• [Given text]

-------------------------

The measure doesn’t appear to be very contentious. If a Suffolk University/Boston Globe poll released on Monday is correct, 68 percent of Massachusetts voters intend to vote Yes on Question 3, to keep the law on the books.
I’m with the 28 percent who plan to vote No. In my view, there are at least three reasons why the transgender-identity law was a mistake and should be rejected.
1. When antidiscrimination laws are expanded, freedom of association — a core human liberty — is infringed.
I oppose laws that force private businesses or organizations to serve customers or accept patrons against their will. Private vendors, employers, and places of public accommodation should have broad legal freedom to decide for themselves whom they wish to deal with. The only exception I support is banning discrimination based on race, since American law for so many generations mandated racial repression and discrimination. Otherwise, there should be no “protected” categories at all. Where liberty and free choice flourish, bigotry and xenophobia tend to recede. Society should rely on the power of markets and public sentiment to eliminate invidious discrimination, not the iron fist of regulators and prosecutors.
Granted, this is theoretical. The wholesale repeal of anti-bias statutes is not in the cards. But at least the pressure to expand those laws by adding more and more demographic groups to the already lengthy list of protected classes should be resisted.

-------------------------

• [Supplied material]

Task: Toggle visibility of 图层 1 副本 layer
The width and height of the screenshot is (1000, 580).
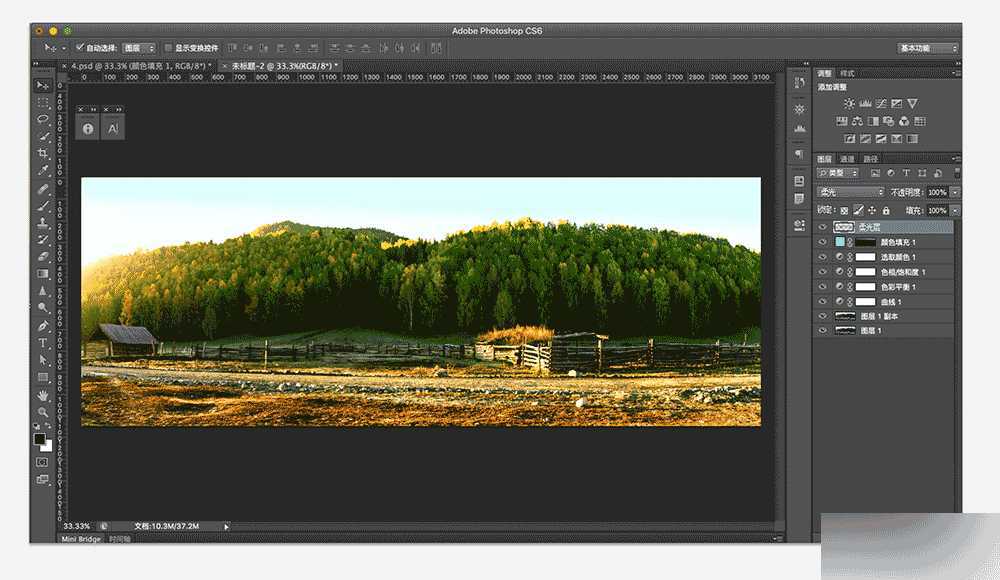Action: [x=821, y=315]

-------------------------

• [Given request 1]
In the text on Massachusetts Question 3, what is the only exception the writer supports to letting private businesses choose whom they deal with?
• [Given request 2]
Reproduce the passage of the text on Massachusetts Question 3 from "I’m with the" up to and including "should be rejected.".

• [Correct output 1]
Banning discrimination based on race.

• [Correct output 2]
I’m with the 28 percent who plan to vote No. In my view, there are at least three reasons why the transgender-identity law was a mistake and should be rejected.